No one had explained what was wrong with my son or how seriously he was injured. Being left to guess, I alternated between hope and hopelessness. Feeling helpless and nauseated, I wandered into the hall. Resting my head on my hand, I did the only thing I could: pray. “Father, I beg Thee to preserve his life. And please don’t let him feel the pain.”
A doctor came out the swinging doors and spoke to the admitting nurse: “Call the air base and find out how soon they can get a helicopter here. We’ve got to get him to Tucson. This boy needs surgery, and we can’t do it.”
Since a helicopter crew couldn’t be assembled in less than 30 minutes, the doctor decided an ambulance would get Kelly the 60 miles to Tucson faster. As Kelly was lifted onto the ambulance stretcher, he opened his eyes and looked around for me. A nurse pointed to me and cheerfully said, “There’s your mama.” She turned to me and said, “He’s perking up a bit now.” The terrible weight of fear lifted slightly.

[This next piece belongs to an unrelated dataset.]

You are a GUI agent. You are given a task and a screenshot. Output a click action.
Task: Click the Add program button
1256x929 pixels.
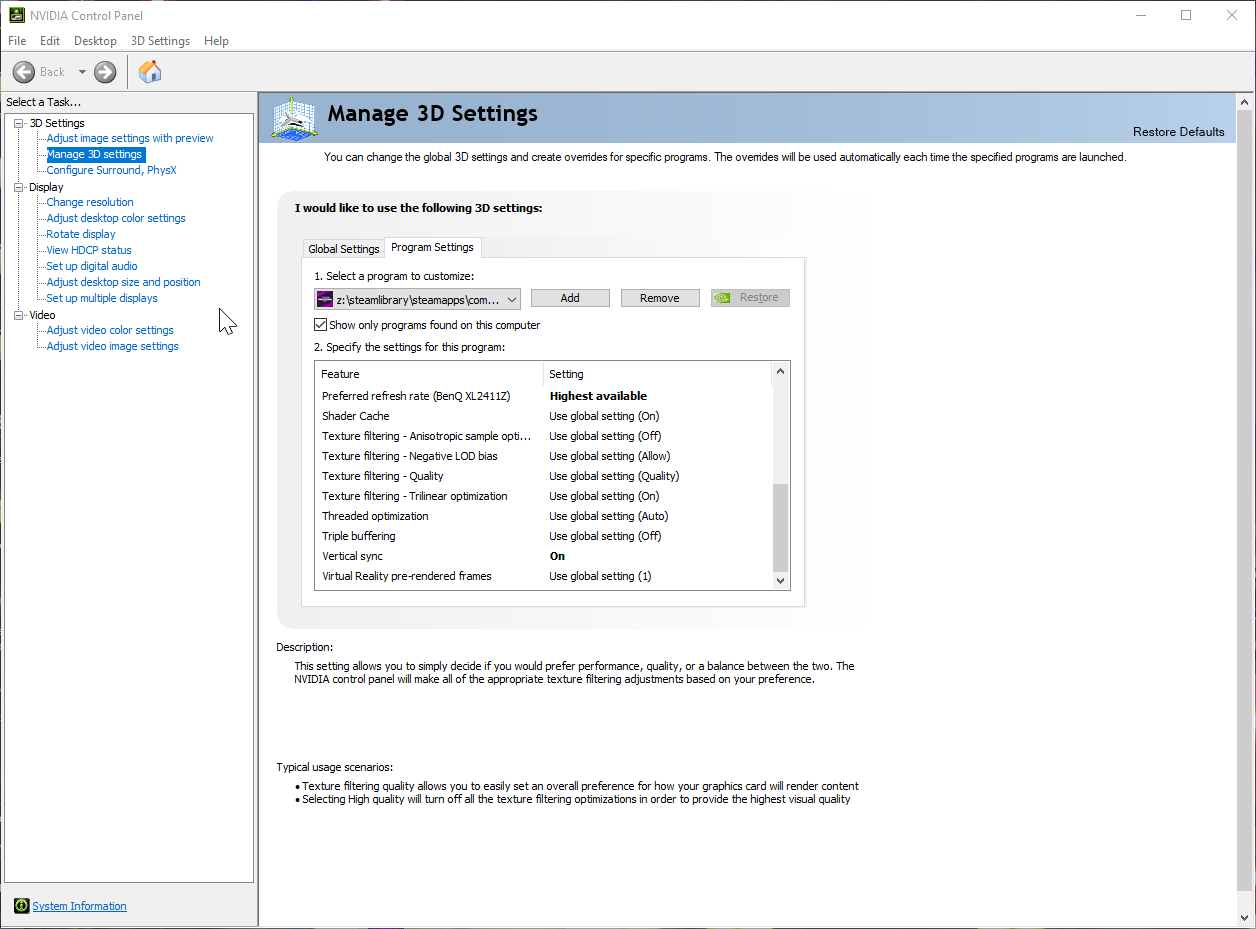click(x=570, y=298)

Kelly hovered on the edge of consciousness for most of the race to Tucson. I watched as his belly swelled slowly, filling with blood. The two transfusions couldn’t keep pace with his loss of blood, and he drifted more frequently into unconsciousness.
As we neared Tucson, a highway patrolman, who had been waiting for us, pulled from the side of the road and escorted us to the hospital with sirens blaring. When we pulled up to the hospital, a man in green scrubs ran out. He opened the ambulance door and, being careful not to disturb the IVs, rolled Kelly away from me. As the metal doors swung between us, Kelly cried out, “Mama! Mama!”

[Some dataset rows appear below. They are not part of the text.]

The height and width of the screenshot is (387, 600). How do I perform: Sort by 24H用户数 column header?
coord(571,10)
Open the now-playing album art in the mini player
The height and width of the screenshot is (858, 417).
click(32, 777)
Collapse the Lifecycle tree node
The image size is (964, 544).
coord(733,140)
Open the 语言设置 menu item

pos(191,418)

Inside the waiting room I was amazed to see my sister-in-law. She said that a friend on the reservation had called and was taking care of my other children. A little later a woman handed me a pad of forms and asked, “Will you sign here? This authorizes exploratory surgery.” I signed. Then there was nothing to do but wait.
Moments later my husband came. He embraced me without words, and we sat in silence. Gradually other friends and neighbors arrived, and one asked a nurse if we could use an empty room for prayer. In an unused office we bowed our heads, and my brother-in-law prayed: “Father, restore this child to health if it be Thy will. And send Thy Spirit to comfort his parents.”

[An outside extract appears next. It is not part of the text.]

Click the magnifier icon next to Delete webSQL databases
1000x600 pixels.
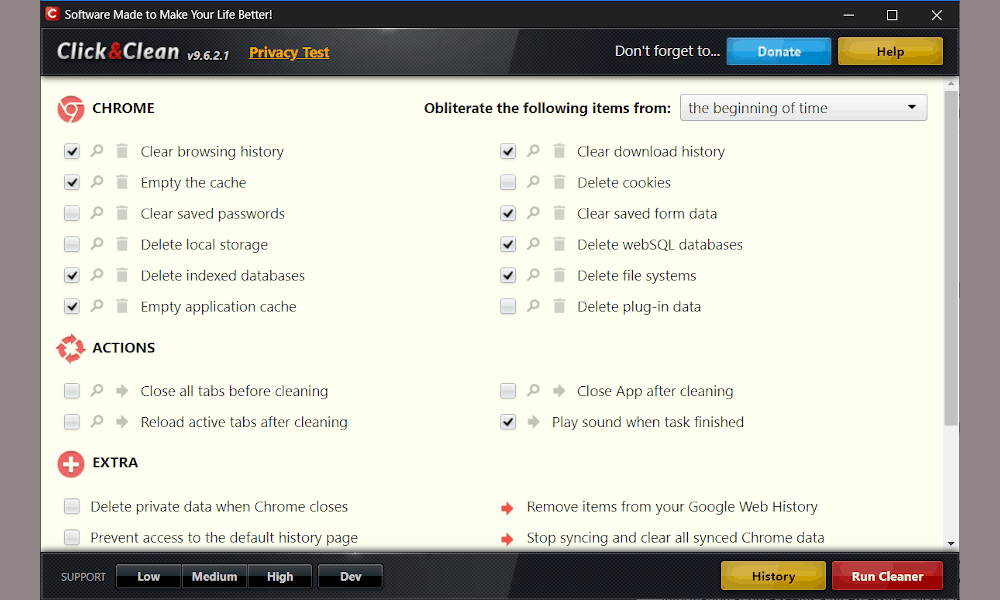(533, 244)
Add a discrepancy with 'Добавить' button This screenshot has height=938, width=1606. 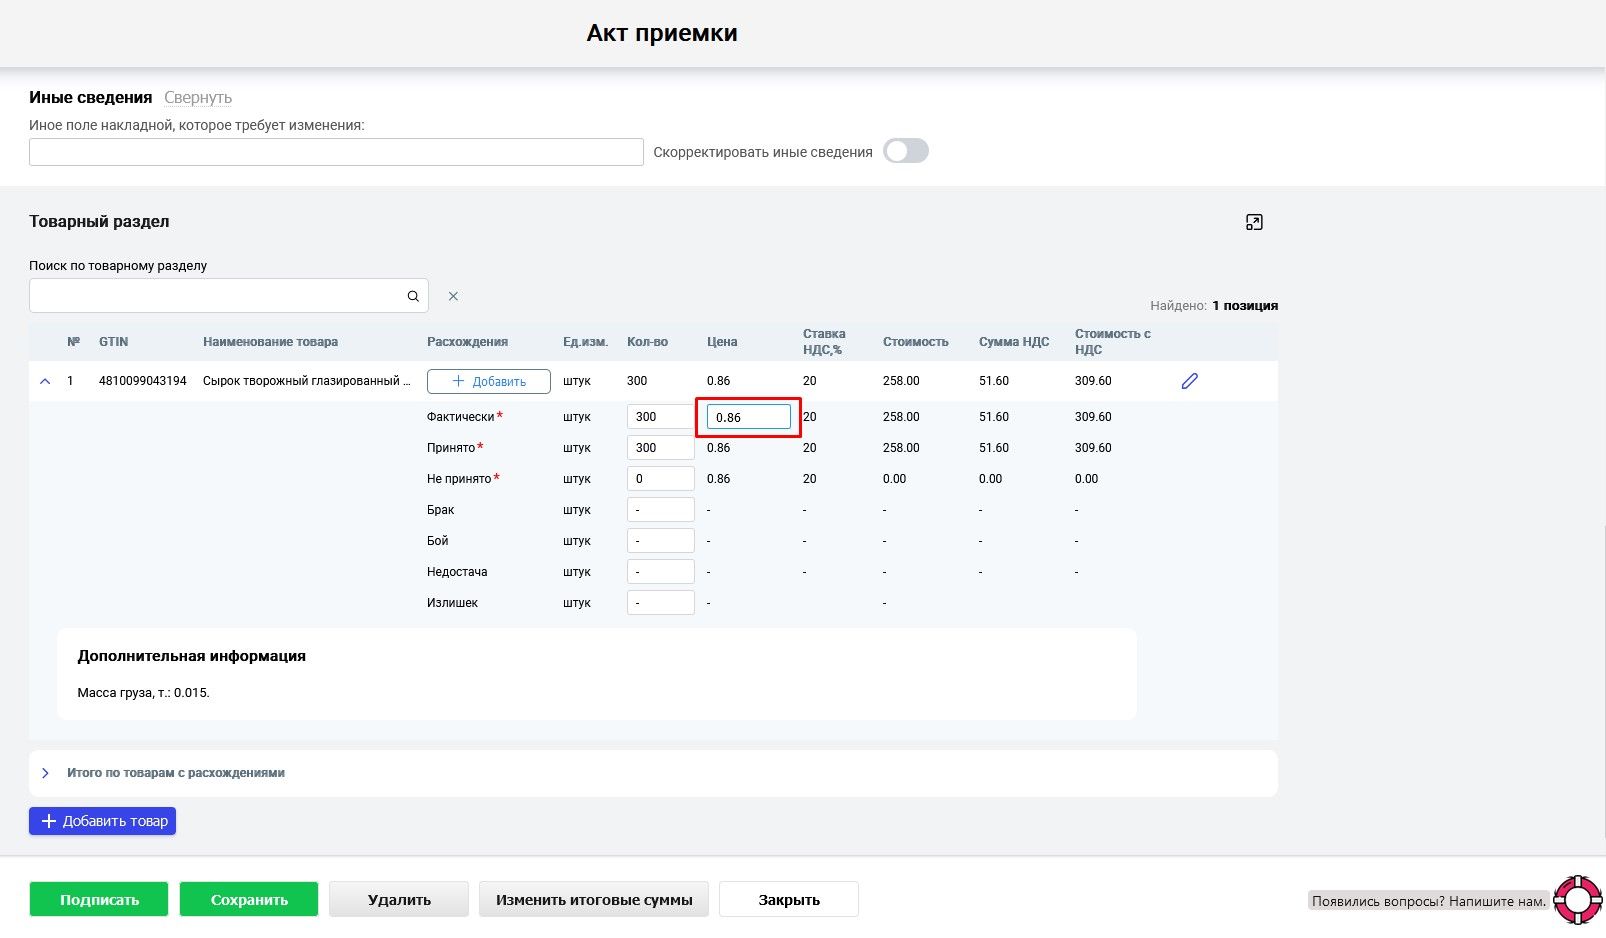pyautogui.click(x=488, y=381)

I felt strength and consolation engulf me as warmth comes over a person entering a heated room from the cold outside. I didn’t feel assurance Kelly would get well, but I knew that whatever happened, the Lord was overseeing events and I could bear it.
Four hours later a doctor reported that our son had a 50–50 chance of living. An hour later another doctor approached us to explain more completely. “Your son’s liver has been shattered. We’ve tried to sew it together, but he’s lost twice his normal supply of blood. Despite constant transfusions, he’s in shock. If he can come out of shock, he’ll probably live, but right now his chances are very poor.”
When at last a nurse showed us to the intensive-care ward, I was shocked at the blue shadows on Kelly’s face. I could hardly feel this was my son. His body seemed an empty shell left behind by a spirit already departed to another place. Through the night we watched as he drew his breath at longer and longer intervals.
At 6:30 the next morning Kelly drew his last breath. Shortly afterward I left the hospital mourning but dry eyed, still strengthened by the warm consolation that had come over me during our family prayer. A loving Father in Heaven had answered no to our prayers that Kelly might live. But He had carried me in His arms of love, and His Comforter had brought me peace.